-------- TEXT EXCERPT

A good rule of thumb is to scan photos (or digitize them from camera) at 300
dpi at the actual printed size. For example, if you scan a 3x5" photo at a
300 dpi resolution, the result will be 900x1500. This is smaller than what
you list below, and yet 300 dpi is plenty for 99.99% of printing purposes.
The reason I mention about actual printed size is that if you enlarge the
photo (say you go from 3x5 to 6x10) you will drop the resolution in half,
and therefore you'd need to scan the original at 600 dpi to end up with 300
dpi at the enlarged size. If you reduce a photo, you can scan at lower
resolution, and so forth.

Another rule of thumb is to find out how fine the printer's HALFTONE screen
is and double that number to get the required resolution. The halftone
screen is formed when a photograph is printed. Since printing presses (and
even ink jet or laser printers) can only print "ink or not ink" they can
only simulate the type of continous tone that an original photograph
possesses. To give the illusion of continuous tone, the image is broken up
into dots. Smaller dots appear to be lighter (more paper shows through)
while larger dots appear to be darker. (These "dots" are not the same as the
dots or pixels mentioned above.) Halftone dots are usually referred to in
"lines per inch" and the more lines per inch, the finer the halftone and the
smoother and nicer the printed photo will be. Newspapers use about an 85-100
lpi because the web presses and course paper will cause ink spread and finer
halftones will be lost and muddy. Offset printers can use higher halftone
screens, depending on the press and the paper. The highest "normal" halftone
is about 150 lpi, although improved printing processes are making finer
halftone screens more prevalent. This is limited to the very high end of
printing, however, and most printers work with 150 even with coated paper.
If you take the rule of thumb formula (150x2) you get 300 dpi, which is the
ideal resolution. Anything over 300 dpi is wasted, and only makes the file
size larger than necessary.

Confused yet?? Here's another head twister. Sometimes scanning software and
programs like Photoshop give the illusion that you can raise resolution, but
that is actually not true. If you scan an image at 150 dpi and then "up res"
it to 300, you won't have improved the quality much at all. This is what is
known as "interpolated" resolution. It has its uses, but for the most part
think of it as fake.

----------------
-------- GIVEN INFORMATION

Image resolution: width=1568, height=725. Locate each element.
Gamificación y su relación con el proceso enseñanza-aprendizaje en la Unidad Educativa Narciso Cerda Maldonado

----------------

■ REQUIRED TASKS:
a) Summarize the text on scanning resolution in two sentences.
b) Answer these questions from the text on scanning resolution, one line each:
(i) What pixel dimensions come from scanning a 3x5" photo at 300 dpi?
(ii) About how many lines per inch do newspapers use for halftones?
(iii) What is the name for resolution that is raised in software after scanning?

■ TASK RESPONSES:
a) One guideline is to scan photos at 300 dpi at their actual printed size, with a higher resolution for enlargements and a lower one for reductions. Another is to double the printer's halftone screen, which at the usual 150 lpi also gives 300 dpi; anything higher only enlarges the file, and raising resolution afterward in software, called interpolated resolution, barely improves quality.

b)
(i) 900x1500
(ii) About 85-100 lpi
(iii) Interpolated resolution